Write the data out again exactly, with every picture removed.

=== Begin Enclosure ===

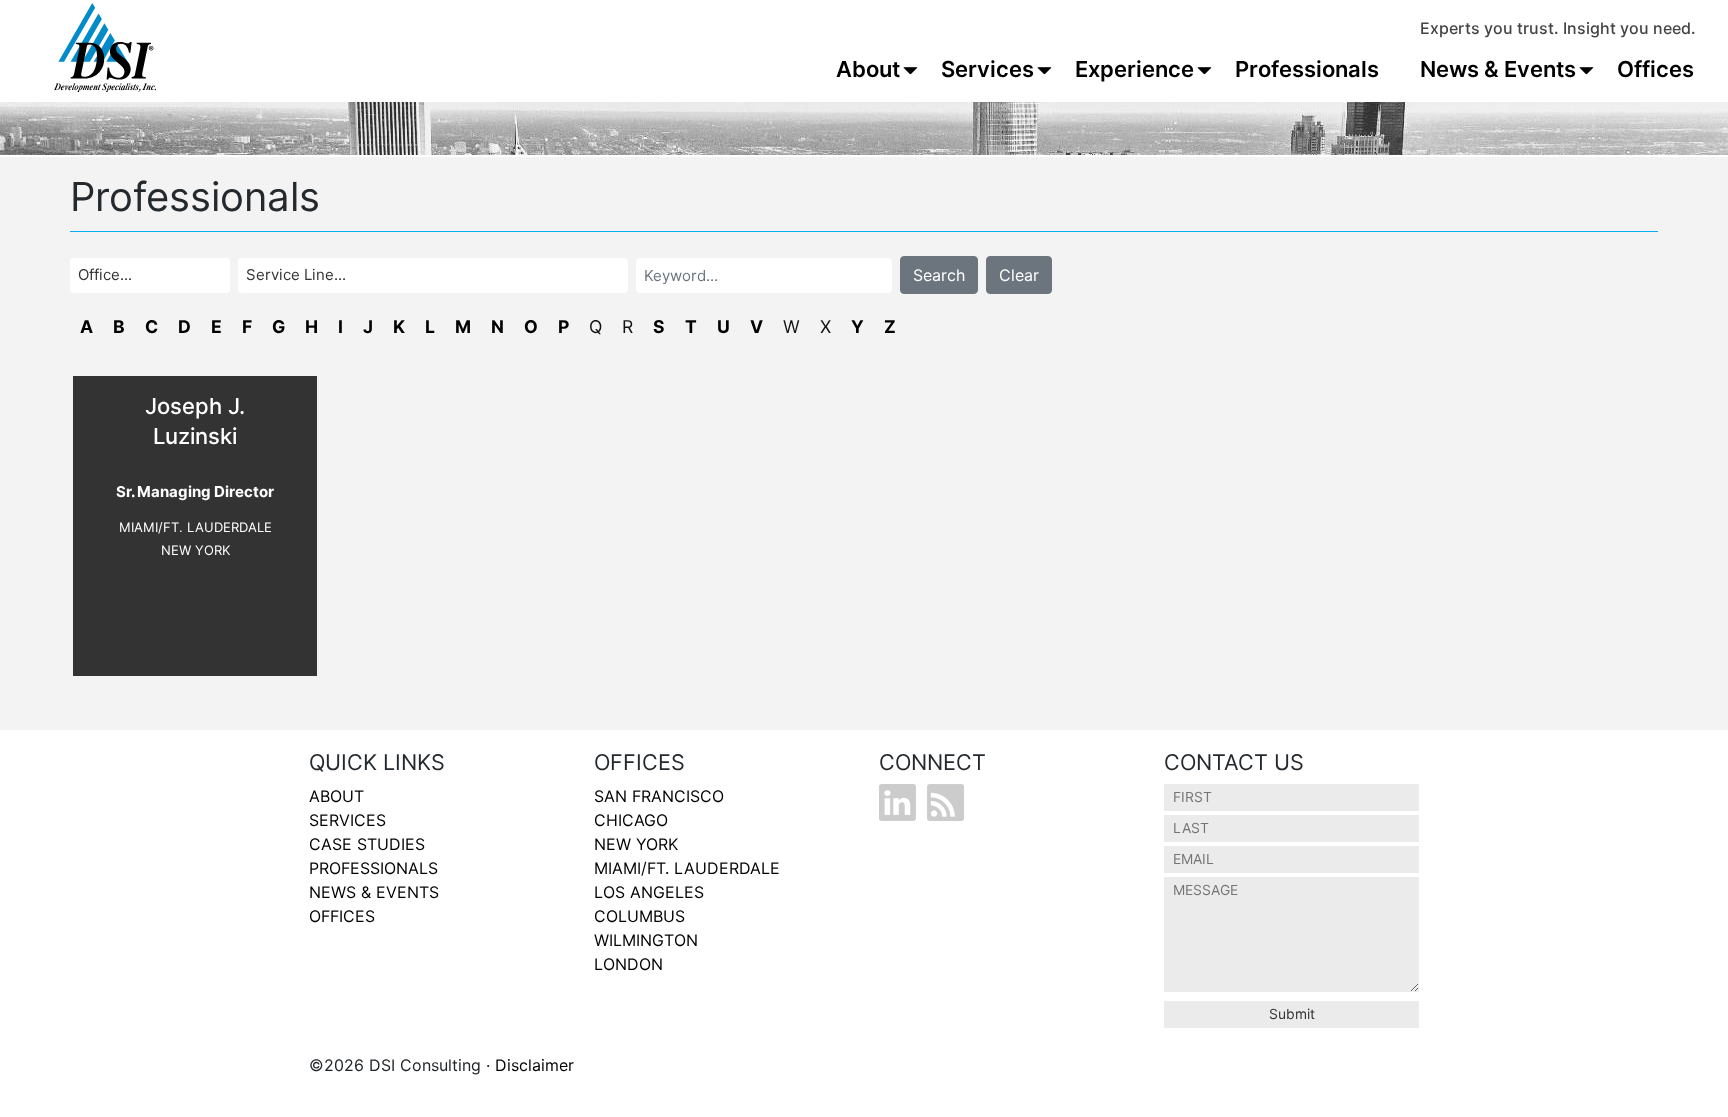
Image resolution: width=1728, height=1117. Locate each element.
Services (987, 69)
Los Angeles (649, 892)
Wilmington (646, 940)
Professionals (1307, 69)
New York (636, 844)
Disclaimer (534, 1065)
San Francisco (659, 796)
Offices (1655, 69)
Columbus (639, 916)
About (868, 69)
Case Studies (367, 844)
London (628, 964)
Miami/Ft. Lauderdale (687, 868)
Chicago (631, 820)
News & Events (1498, 69)
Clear (1019, 275)
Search (939, 275)
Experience (1134, 69)
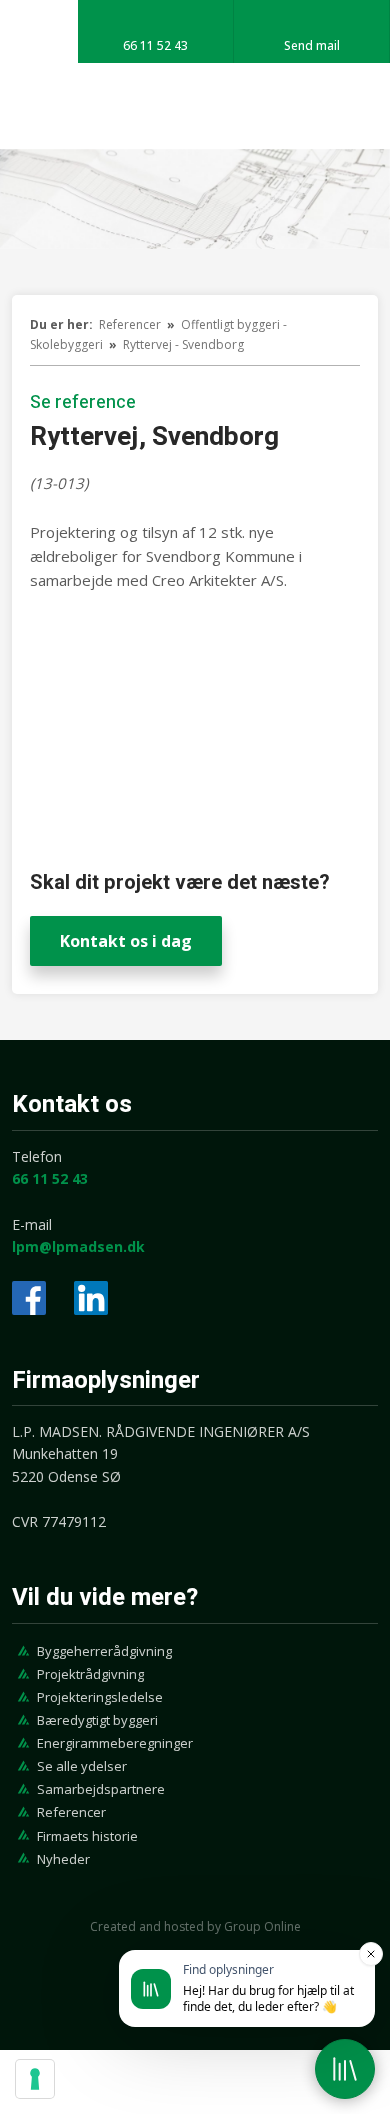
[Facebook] (29, 1298)
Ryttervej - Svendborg (183, 344)
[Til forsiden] (195, 106)
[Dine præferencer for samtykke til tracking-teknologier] (35, 2079)
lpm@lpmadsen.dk (78, 1246)
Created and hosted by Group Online (195, 1926)
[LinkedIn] (91, 1298)
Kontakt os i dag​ (126, 941)
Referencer (131, 324)
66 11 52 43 (50, 1178)
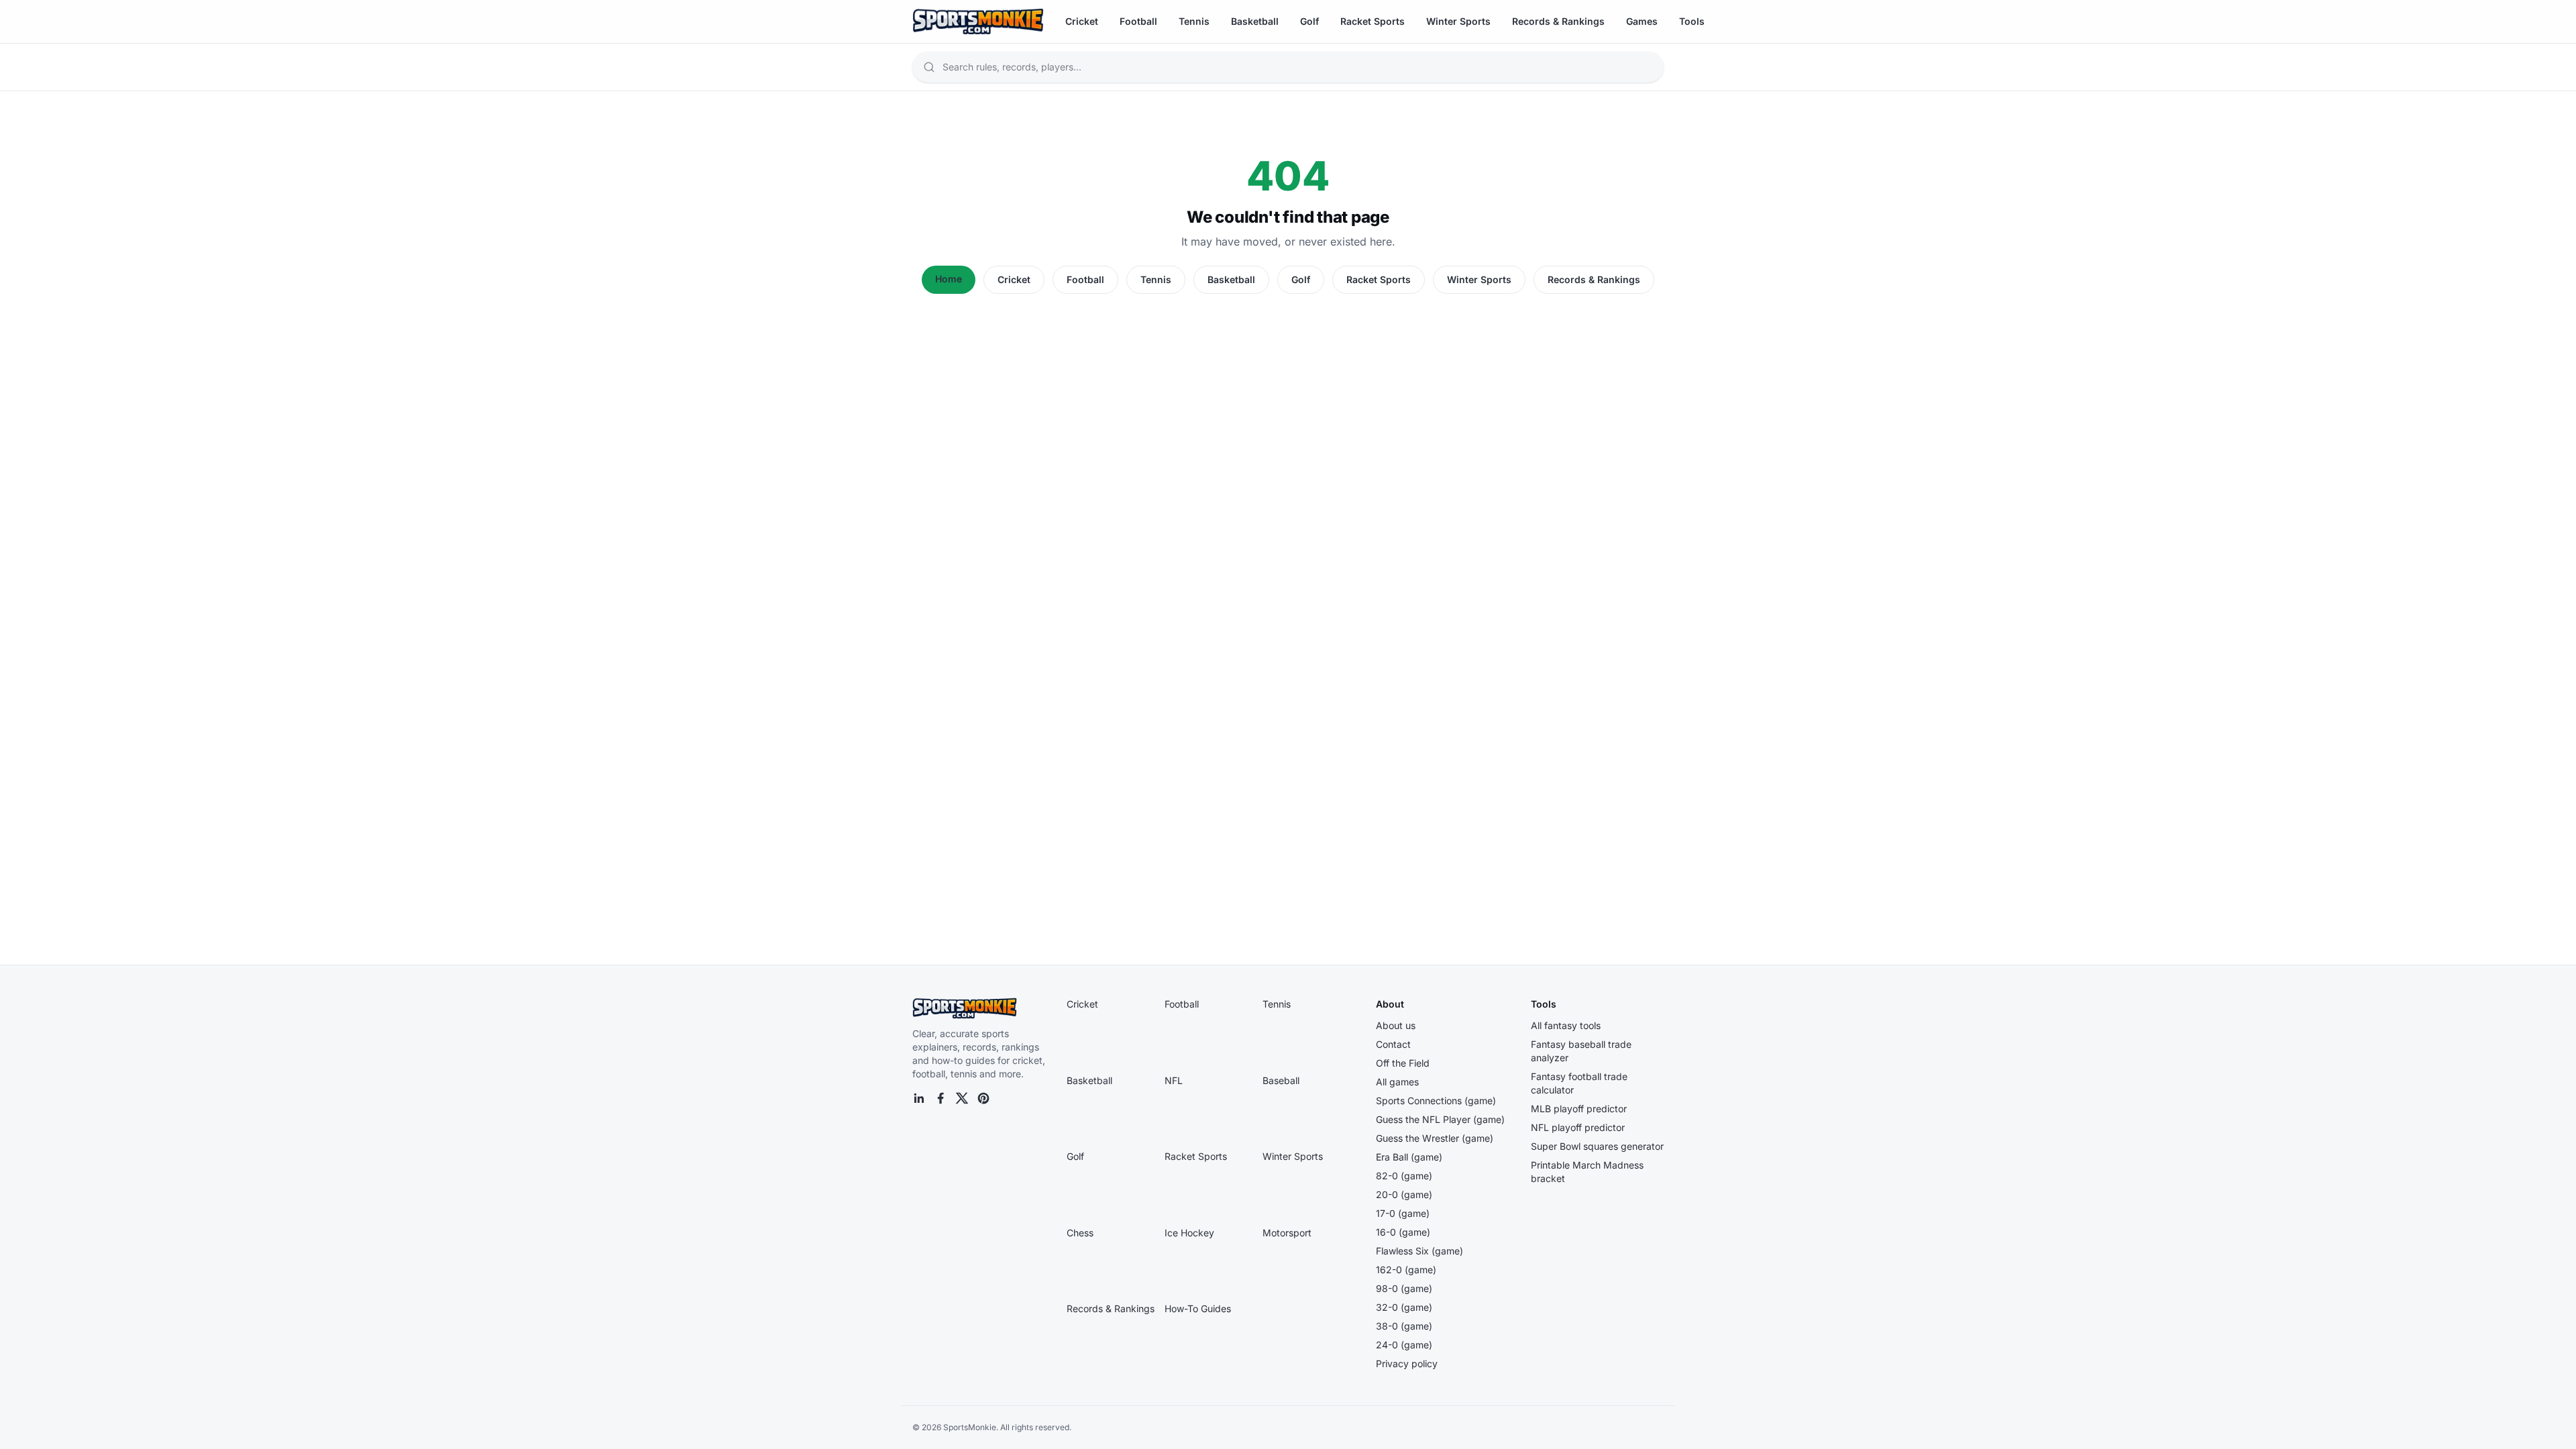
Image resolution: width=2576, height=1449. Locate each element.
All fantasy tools (1566, 1025)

=== End Enclosure ===

=== YOUR SOLUTION ===
Image resolution: width=1728, height=1117. Locate each element.
Services (987, 69)
Los Angeles (649, 892)
Wilmington (646, 940)
Professionals (1307, 69)
New York (636, 844)
Disclaimer (534, 1065)
San Francisco (659, 796)
Offices (1655, 69)
Columbus (639, 916)
About (868, 69)
Case Studies (367, 844)
London (628, 964)
Miami/Ft. Lauderdale (687, 868)
Chicago (631, 820)
News & Events (1498, 69)
Clear (1019, 275)
Search (939, 275)
Experience (1134, 69)
[Facebook] (29, 1298)
Ryttervej - Svendborg (183, 344)
[Til forsiden] (195, 106)
[Dine præferencer for samtykke til tracking-teknologier] (35, 2079)
lpm@lpmadsen.dk (78, 1246)
Created and hosted by Group Online (195, 1926)
[LinkedIn] (91, 1298)
Kontakt os i dag​ (126, 941)
Referencer (131, 324)
66 11 52 43 (50, 1178)
Image resolution: width=2576, height=1449. Locate each element.
All fantasy tools (1566, 1025)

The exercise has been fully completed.